┌──

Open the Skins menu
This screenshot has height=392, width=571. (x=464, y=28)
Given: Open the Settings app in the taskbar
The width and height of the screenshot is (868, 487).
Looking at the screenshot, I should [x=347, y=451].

└──

● **HOW TO COMPLETE THIS TASK**
Your output should be the lines from the one with "Given: Open the Settings app in the taskbar" through the last line of the entries above, copied exactly and nothing more.

● **ANSWER SECTION**
Given: Open the Settings app in the taskbar
The width and height of the screenshot is (868, 487).
Looking at the screenshot, I should [x=347, y=451].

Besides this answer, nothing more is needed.